## ACTIONS TO TAKE
• 1. According to the provided passage, on what date was the murder charge in the Farhan Mire case dropped?
• 2. List every date in the provided passage that gives a day, a month and a year.
• 3. Render this sentence from the provided passage in French: "In December 1999 one man was found guilty of murder and another of manslaughter."

## PROVIDED PASSAGE

Justin Waldran, a member of Roger Sylvester's family, says: "This injustice must stop. We are tired of being persecuted and are angry about the way black men, in particular, have been treated. We fear for our fathers, our brothers, our sons and want things to change. We do not want other families to experience the distress and pain we have suffered. What we are asking for and what we demand is justice for Roger."

On 23 December 1998, Farhan Mire, a 32-year-old refugee from Yemen, was kicked to death by a white man at Gayton Road, Harrow. After a police investigation a man was charged with the murder. However, the charge was dropped on 1 April 1999 as the Crown Prosecution Service said the case was too weak to bring before a court.

The family claim they were only informed of this development the night before it was formally announced and that the police failed to tell them that a key witness had gone missing. The NCRM has asked the Home Secretary to appoint a new investigating team to lead the case and ensure the family's concerns about the flow of information are resolved.

Michael Menson was racially abused and set alight in North London on 28 January 1997. He died nearly three weeks later. Initially the police treated it as a suicide.

On 16 September 1998 an inquest jury returned a verdict of unlawful killing. After the family met the then home secretary, Jack Straw, in November 1998, a new team of investigators led by the Race and Violent Crime Task Force was appointed. They charged three suspects 51 days later. In December 1999 one man was found guilty of murder and another of manslaughter. The family are still seeking publication of a Police Complaints Authority report into their complaint.

## RECORD EXCERPTS
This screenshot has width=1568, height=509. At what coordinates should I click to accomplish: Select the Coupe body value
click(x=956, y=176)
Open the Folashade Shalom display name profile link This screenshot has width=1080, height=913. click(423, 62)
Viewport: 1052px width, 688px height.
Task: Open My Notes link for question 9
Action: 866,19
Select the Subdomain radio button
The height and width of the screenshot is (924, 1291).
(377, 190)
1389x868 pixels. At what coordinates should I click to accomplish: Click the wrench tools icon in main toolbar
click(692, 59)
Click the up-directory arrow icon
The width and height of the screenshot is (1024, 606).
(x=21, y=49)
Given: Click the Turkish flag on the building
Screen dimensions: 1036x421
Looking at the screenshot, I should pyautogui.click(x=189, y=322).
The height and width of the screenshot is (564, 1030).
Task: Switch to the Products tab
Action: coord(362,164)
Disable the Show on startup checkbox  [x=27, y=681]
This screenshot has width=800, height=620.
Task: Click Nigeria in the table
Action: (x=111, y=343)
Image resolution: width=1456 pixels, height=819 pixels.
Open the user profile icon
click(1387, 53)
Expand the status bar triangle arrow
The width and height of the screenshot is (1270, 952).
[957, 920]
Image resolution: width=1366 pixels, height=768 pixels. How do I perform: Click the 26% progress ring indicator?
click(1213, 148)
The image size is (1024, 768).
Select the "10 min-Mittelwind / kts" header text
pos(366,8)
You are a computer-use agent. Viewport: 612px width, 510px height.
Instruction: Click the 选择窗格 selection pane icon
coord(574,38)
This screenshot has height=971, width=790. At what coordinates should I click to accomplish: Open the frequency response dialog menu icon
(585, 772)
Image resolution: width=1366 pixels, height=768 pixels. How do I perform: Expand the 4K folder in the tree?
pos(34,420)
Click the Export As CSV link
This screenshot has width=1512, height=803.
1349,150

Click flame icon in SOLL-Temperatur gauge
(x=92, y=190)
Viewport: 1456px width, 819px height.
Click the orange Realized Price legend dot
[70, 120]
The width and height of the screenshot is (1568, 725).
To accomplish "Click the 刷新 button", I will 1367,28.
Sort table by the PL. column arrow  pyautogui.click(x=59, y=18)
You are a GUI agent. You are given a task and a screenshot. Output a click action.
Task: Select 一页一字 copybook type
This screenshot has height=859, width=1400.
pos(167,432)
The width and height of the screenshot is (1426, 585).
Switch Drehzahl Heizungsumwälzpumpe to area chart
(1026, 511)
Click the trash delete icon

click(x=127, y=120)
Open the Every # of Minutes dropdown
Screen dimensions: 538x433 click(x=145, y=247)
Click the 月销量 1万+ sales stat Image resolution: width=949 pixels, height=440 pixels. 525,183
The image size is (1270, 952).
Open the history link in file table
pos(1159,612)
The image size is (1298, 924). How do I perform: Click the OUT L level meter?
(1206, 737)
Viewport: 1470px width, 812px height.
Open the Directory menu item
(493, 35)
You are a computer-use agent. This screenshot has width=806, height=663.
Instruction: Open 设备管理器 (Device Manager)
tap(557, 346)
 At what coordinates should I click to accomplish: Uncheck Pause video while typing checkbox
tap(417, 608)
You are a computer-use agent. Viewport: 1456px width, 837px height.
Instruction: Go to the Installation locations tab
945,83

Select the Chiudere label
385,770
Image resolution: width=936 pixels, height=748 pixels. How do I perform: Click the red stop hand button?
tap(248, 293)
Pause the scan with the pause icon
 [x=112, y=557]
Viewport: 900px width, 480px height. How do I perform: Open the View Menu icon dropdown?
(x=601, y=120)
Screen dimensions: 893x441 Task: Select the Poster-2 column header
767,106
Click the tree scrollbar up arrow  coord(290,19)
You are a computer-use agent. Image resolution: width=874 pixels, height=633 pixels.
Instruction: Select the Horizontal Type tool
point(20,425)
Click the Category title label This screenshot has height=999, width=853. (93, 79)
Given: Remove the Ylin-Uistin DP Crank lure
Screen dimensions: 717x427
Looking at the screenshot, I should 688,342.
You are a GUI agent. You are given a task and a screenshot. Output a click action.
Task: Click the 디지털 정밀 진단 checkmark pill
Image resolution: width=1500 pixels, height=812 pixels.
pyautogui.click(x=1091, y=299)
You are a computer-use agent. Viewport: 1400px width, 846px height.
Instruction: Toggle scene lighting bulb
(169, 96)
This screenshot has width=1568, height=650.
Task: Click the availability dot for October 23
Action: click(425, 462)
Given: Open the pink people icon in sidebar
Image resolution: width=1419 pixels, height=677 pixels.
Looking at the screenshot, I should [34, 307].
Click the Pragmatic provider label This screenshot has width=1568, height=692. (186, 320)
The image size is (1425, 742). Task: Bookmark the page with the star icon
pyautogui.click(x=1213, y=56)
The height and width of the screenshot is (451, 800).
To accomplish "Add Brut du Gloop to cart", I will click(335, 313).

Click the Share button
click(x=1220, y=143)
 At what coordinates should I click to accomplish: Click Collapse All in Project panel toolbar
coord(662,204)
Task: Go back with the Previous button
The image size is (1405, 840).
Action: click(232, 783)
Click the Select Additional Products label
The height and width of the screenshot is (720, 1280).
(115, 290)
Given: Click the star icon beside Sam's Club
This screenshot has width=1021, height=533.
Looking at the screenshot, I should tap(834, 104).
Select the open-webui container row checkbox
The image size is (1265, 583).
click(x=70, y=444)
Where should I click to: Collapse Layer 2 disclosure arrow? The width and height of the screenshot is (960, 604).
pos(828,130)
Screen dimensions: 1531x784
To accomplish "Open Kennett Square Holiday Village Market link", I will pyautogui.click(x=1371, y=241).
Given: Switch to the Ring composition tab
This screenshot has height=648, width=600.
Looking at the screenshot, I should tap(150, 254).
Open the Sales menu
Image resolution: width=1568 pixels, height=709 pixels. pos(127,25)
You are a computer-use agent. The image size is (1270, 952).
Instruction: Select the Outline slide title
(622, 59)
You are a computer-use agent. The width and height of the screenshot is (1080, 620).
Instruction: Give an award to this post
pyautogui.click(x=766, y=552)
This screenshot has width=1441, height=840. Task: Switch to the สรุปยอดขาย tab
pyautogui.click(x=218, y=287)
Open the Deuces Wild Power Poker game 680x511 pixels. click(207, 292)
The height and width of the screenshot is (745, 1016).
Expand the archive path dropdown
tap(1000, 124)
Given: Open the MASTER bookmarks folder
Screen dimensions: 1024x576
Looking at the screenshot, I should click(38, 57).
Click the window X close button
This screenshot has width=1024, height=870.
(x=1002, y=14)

## THE RESULTS
• 1. 1 April 1999

• 2.
23 December 1998
1 April 1999
28 January 1997
16 September 1998

• 3. En décembre 1999, un homme a été reconnu coupable de meurtre et un autre d'homicide involontaire.